(How)
C^# You Are - 8 April 2007
Garbage collection and memory management is the focus this week.
- How does the .NET garbage collector know when an object is no longer needed? Answer
This is a academic description of how the GC works. It by no means is meant
to represent the line-by-line analysis of the actual algorithm nor does it take
the various special cases into account.
The garbage collector is aware of all allocated objects. In the GC it terms
root references as those objects that are "rooted" in the program unit that is running
or global to the program. Local variables and static fields would be in this
class. All other objects are known as nonroot references. Root references
are normally considered live and therefore will not be collected but nonroots are
considered live only if they are referenced, directly or indirectly, by a root reference.
All "dead" objects can be freed during garbage collection.
An exception exists for local variables. If a local variable is no longer
needed in the unit it is contained then it is not considered live and can be collected.
Here is an example:
public MessageList Foo ( string message )
{
MessageList list = new MessageList();
string[] tokens = message.Split(',');
foreach(string token in tokens)
{
//A
list.Add(token);
Console.WriteLine(token);
};
//B
}
In the above example at line A the root references are message, list,
tokens and token. There are no nonroot refences except the
fields of MessageList. At line B however only message and
list are root references. The JIT scope of the variables is used
for determining root status and not the scoping rules of the language.
- How many generations does the GC, up to v2, support? Answer
There are currently 3 generations (0-2) in .NET although more can be added later.
Objects start in G0. Each time an object survives a garbage collection it
is bumped to the next generation (up to 2). Oftentimes people call GC.Collect
to try to free up memory but this will often hurt memory more than help. Each
call to Collect will bump all local variables to the next generation.
Call it twice and local variables will likely stay around a long time even though
they will never be referenced. Therefore any use of Collect
should be carefully evaluated. I have yet to find a good reason for its usage
that better design could not resolve.
In the earlier question it was not mentioned how the GC determines what objects
to look at. The generations answer that. Normally the GC wants to be
fast but still free enough memory to allow the program to continue. Therefore
the GC starts at G0 and frees any dead objects. After G0 is cleaned up if
more memory is needed then G1 objects are evaluated. After G1 if more memory
is needed then G2 is cleaned up. After G2 an out of memory exception will
probably occur.
- What is a finalizer? Answer
A finalizer is a method, much like a C++ destructor but not the same, that is called
when an object is being freed. A finalizer allows you to clean up any unmanaged
resources before the object goes away. A finalizer has a dramatic impact on
clean up. Firstly a finalizer is run in an arbitrary thread and therefore
can not rely on any thread-local storage. Secondly a finalizer runs during
garbage collection and garbage collection has no defined order so any reference
fields of the object might already be freed and therefore can not be accessed.

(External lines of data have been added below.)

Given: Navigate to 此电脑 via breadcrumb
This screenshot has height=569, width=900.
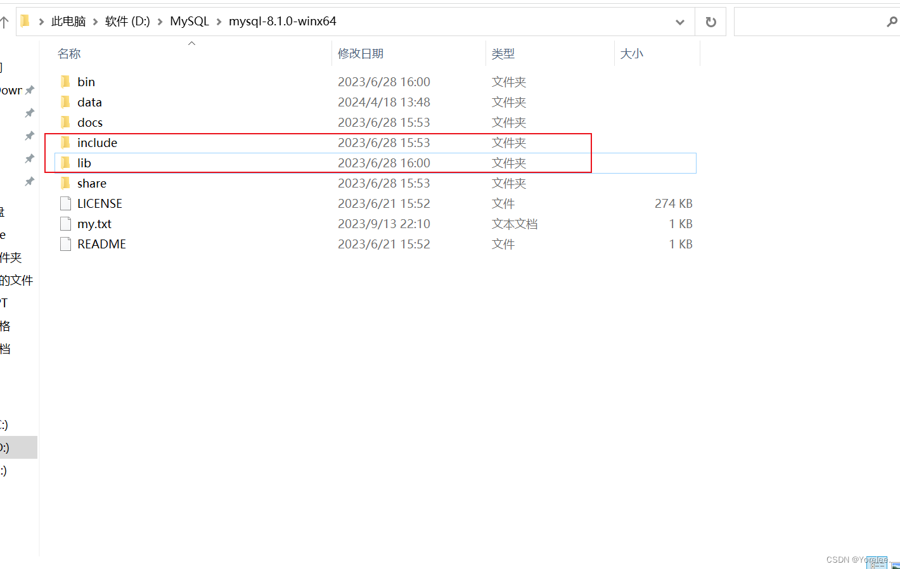Looking at the screenshot, I should pos(68,20).
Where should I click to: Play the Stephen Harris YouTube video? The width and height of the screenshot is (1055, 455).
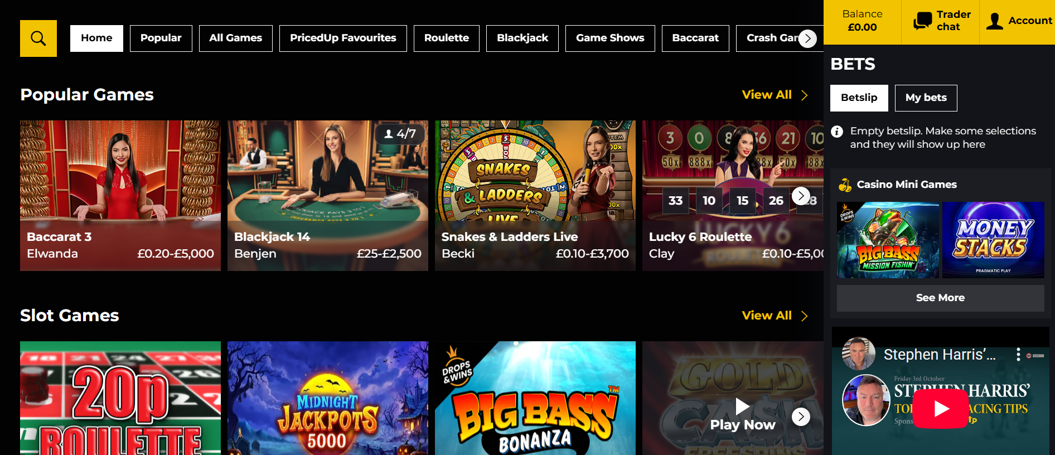coord(940,409)
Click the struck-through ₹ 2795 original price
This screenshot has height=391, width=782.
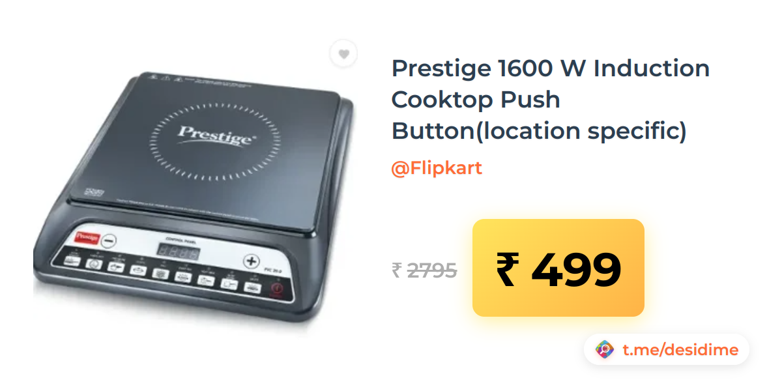tap(424, 270)
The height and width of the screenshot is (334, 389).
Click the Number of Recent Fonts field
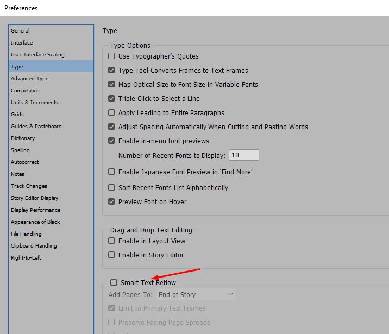(243, 155)
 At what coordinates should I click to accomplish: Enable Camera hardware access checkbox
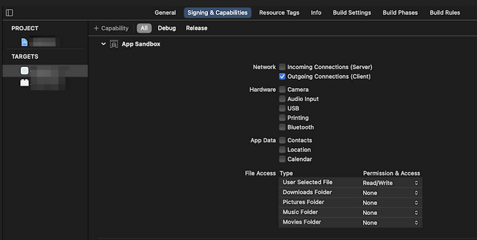(x=283, y=90)
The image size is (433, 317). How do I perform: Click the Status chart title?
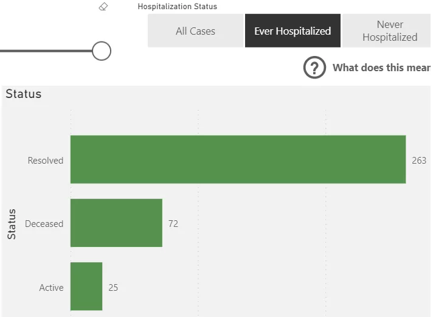(x=24, y=94)
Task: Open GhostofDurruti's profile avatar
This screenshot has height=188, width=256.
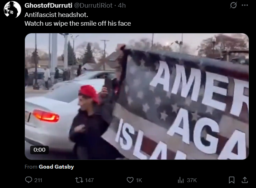Action: [x=12, y=9]

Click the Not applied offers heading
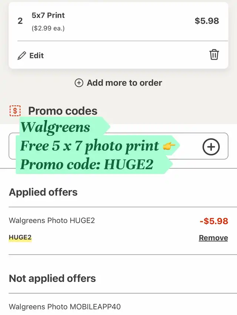pyautogui.click(x=52, y=278)
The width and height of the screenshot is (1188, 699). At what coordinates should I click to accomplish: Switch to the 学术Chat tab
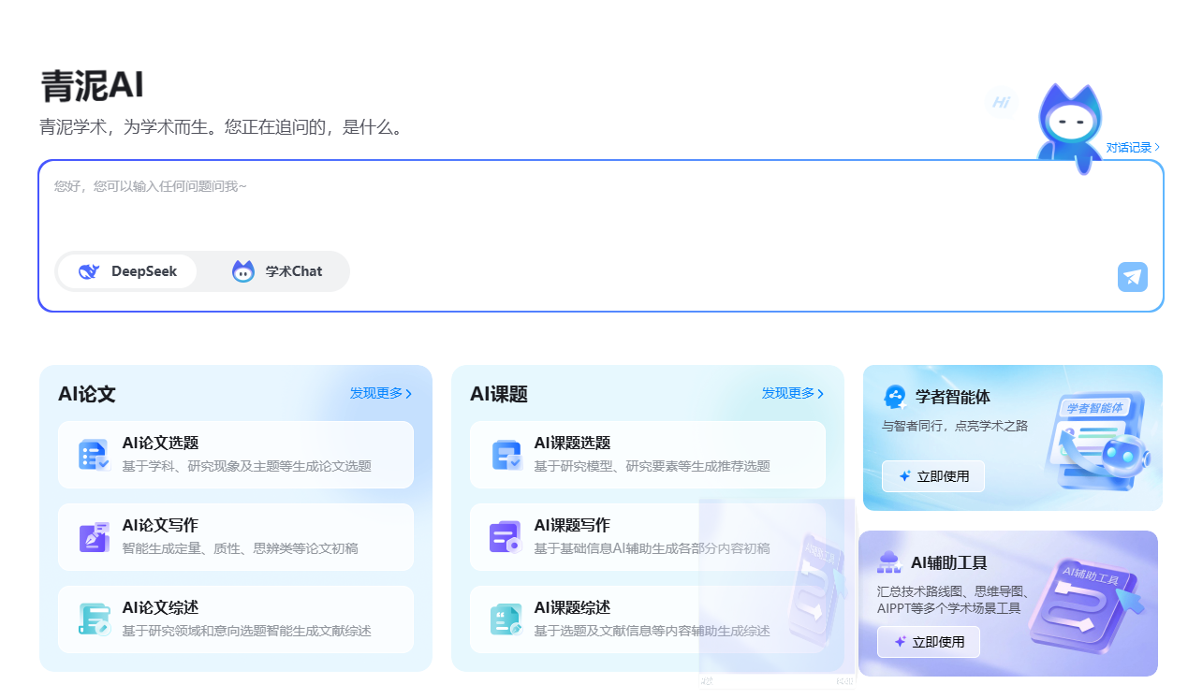(278, 271)
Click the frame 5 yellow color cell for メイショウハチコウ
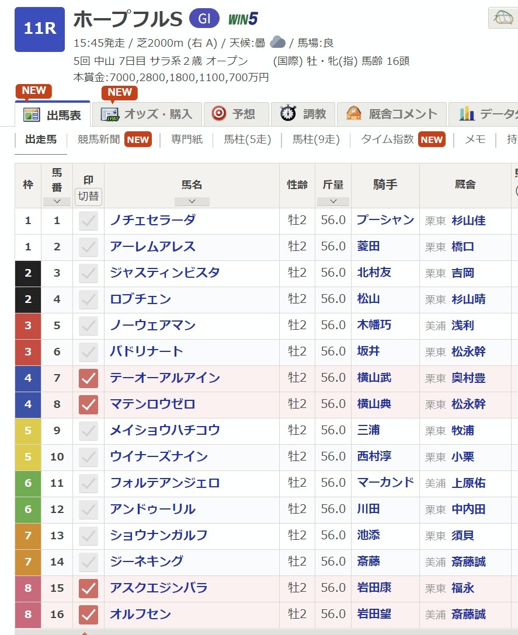The image size is (518, 635). pyautogui.click(x=28, y=431)
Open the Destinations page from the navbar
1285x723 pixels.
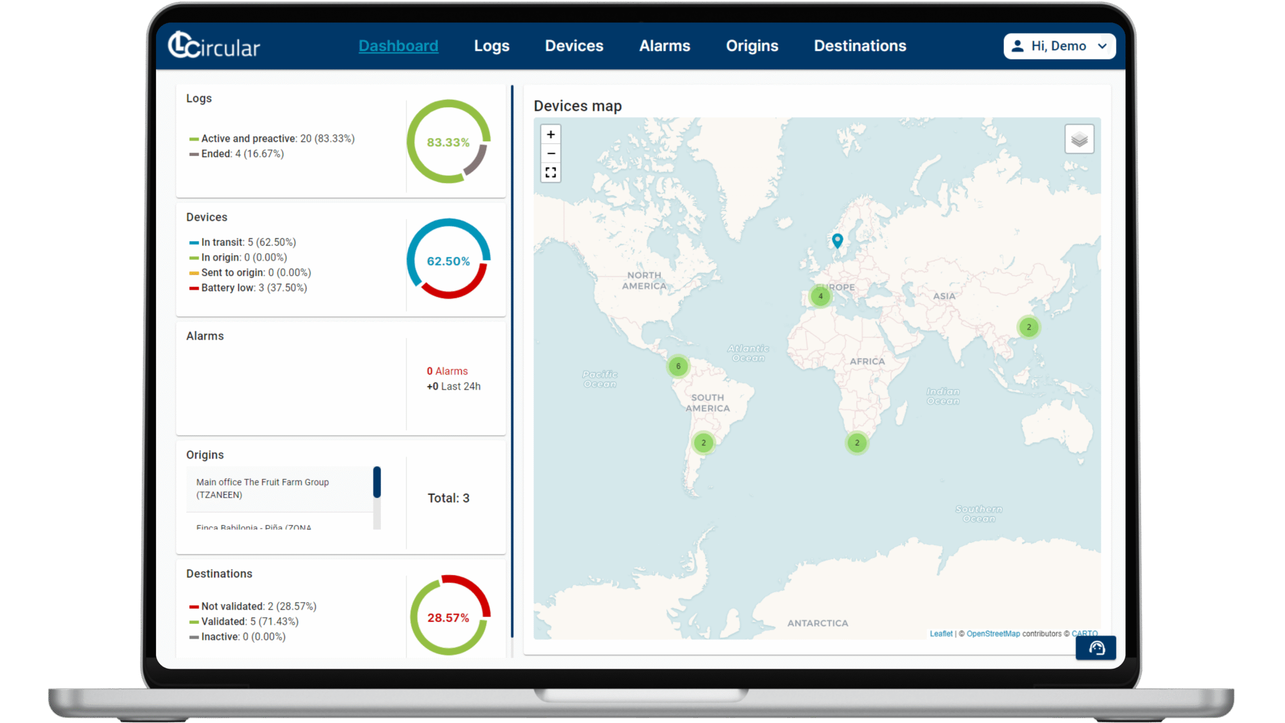click(859, 46)
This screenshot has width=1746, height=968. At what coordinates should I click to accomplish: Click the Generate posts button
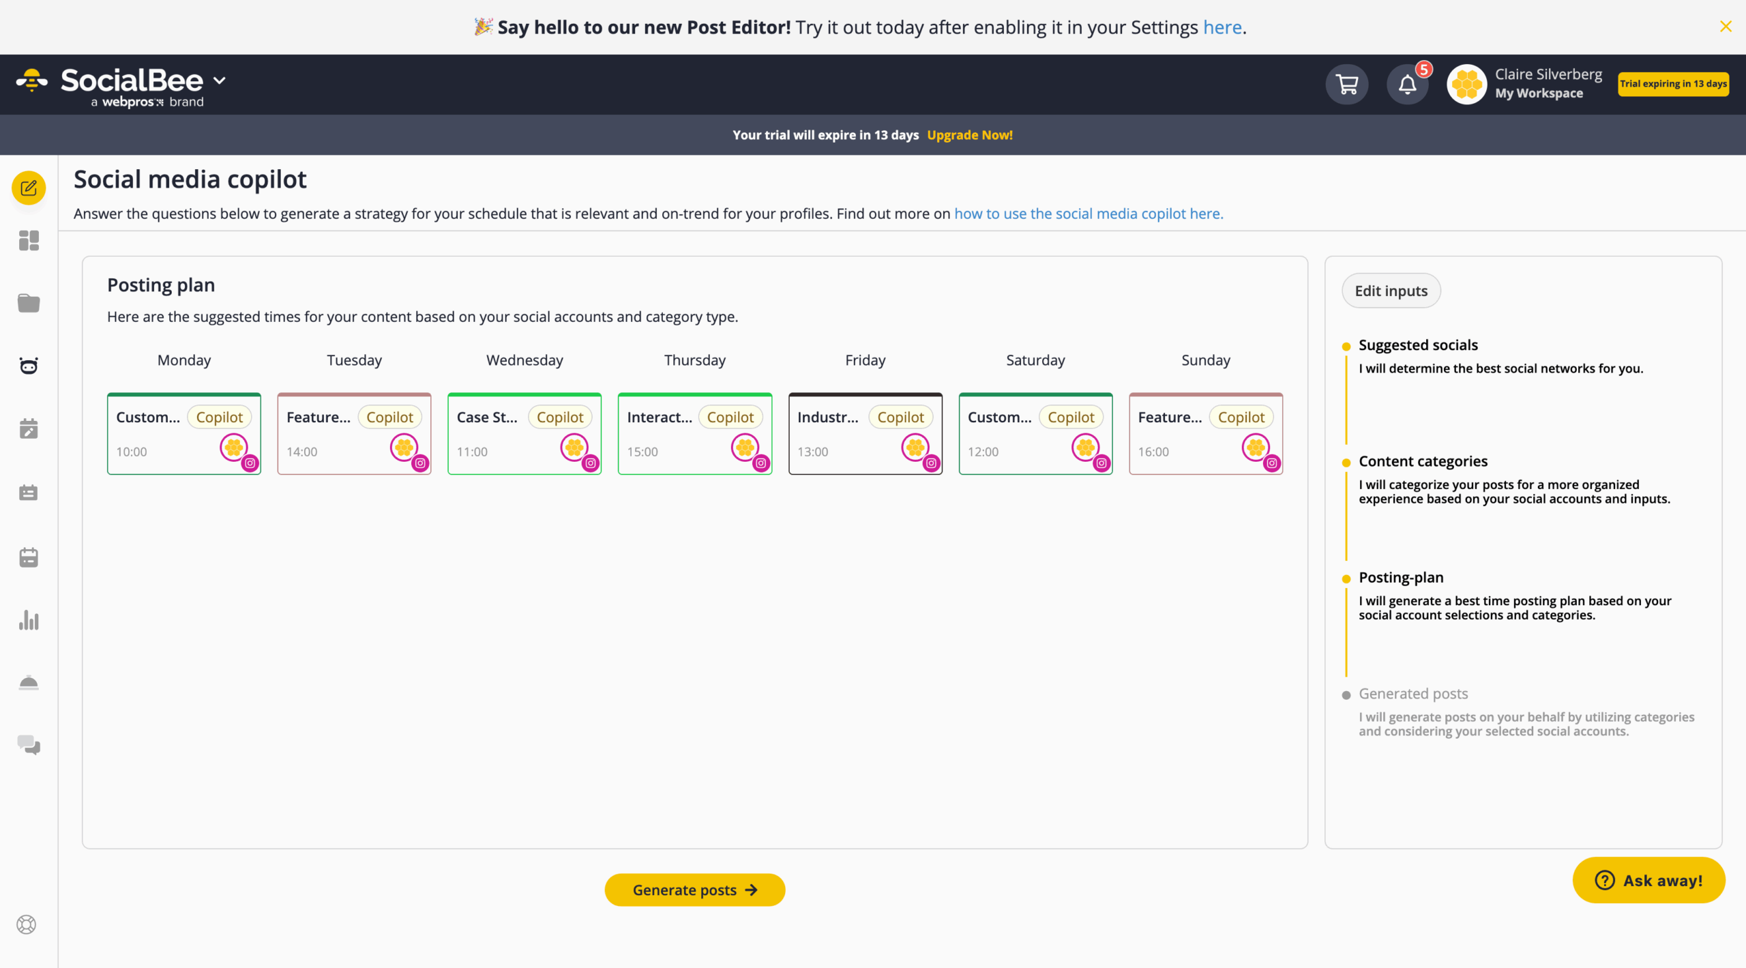tap(694, 890)

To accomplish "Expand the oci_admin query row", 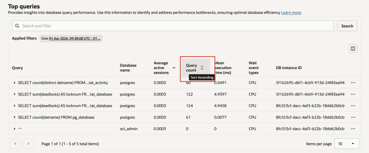I will click(14, 129).
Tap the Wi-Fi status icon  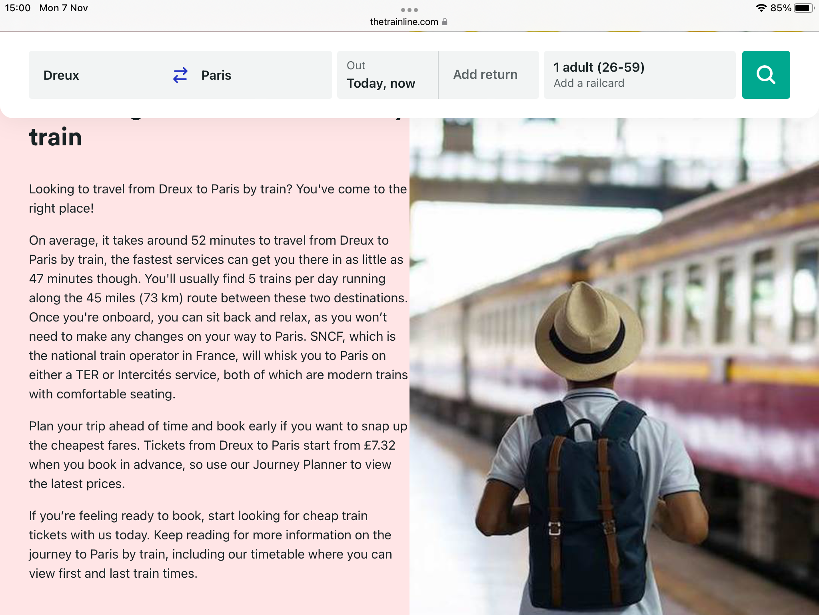(761, 8)

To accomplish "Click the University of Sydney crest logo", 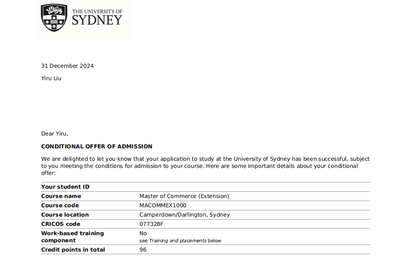I will click(x=54, y=18).
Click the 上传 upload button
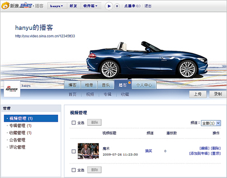 point(198,94)
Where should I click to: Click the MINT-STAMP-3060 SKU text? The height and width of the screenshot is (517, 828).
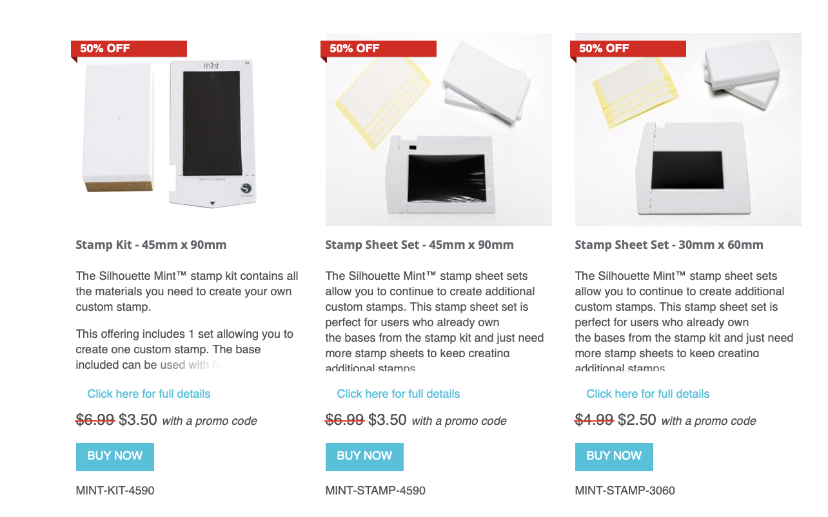(624, 491)
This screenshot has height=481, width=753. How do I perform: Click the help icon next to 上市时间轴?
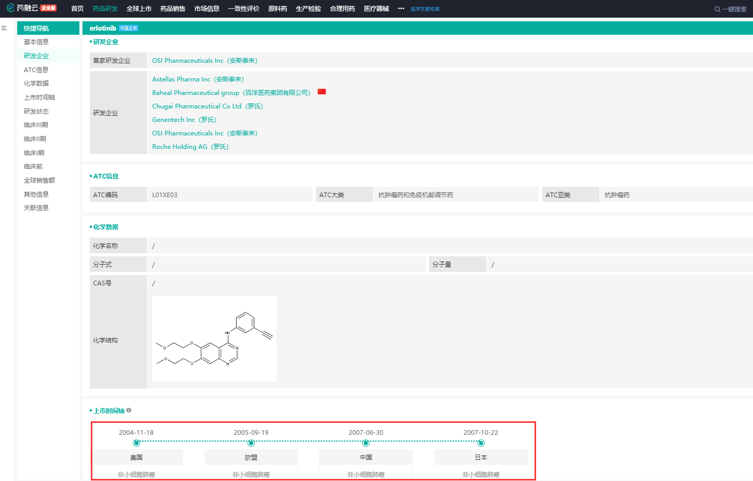coord(129,410)
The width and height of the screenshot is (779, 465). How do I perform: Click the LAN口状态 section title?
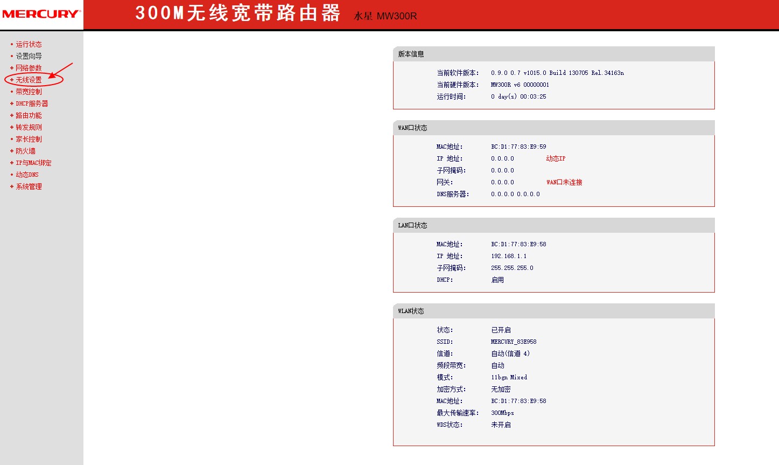413,225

Finally a finalizer forces the object to actually require two collections before
it will be cleaned up. When an object with a finalizer is created it is placed
on the finalizer queue. During the first collection the GC will determine that
the object is dead but find that it is on the finalizer queue. The object
is moved to a list where it will be finalized. The finalizer thread, sometime
later, will walk the finalize list and call its finalizer. The next GC will actually clean
up the object. Therefore only define a finalizer when your object uses unmanaged
resources and must be cleaned up. There is a better way to identify objects
that should be cleaned up.
Finalizers in C# use the C++ style destructor syntax but they are not destructors
in the C++ sense.
- What is a critical finalizer? Answer
The big problem with finalizers is that they are not actually guaranteed to be called.
If something goes wrong in the application the finalizer may never be called.
For example if the application runs out of stack space finalizers will not be called.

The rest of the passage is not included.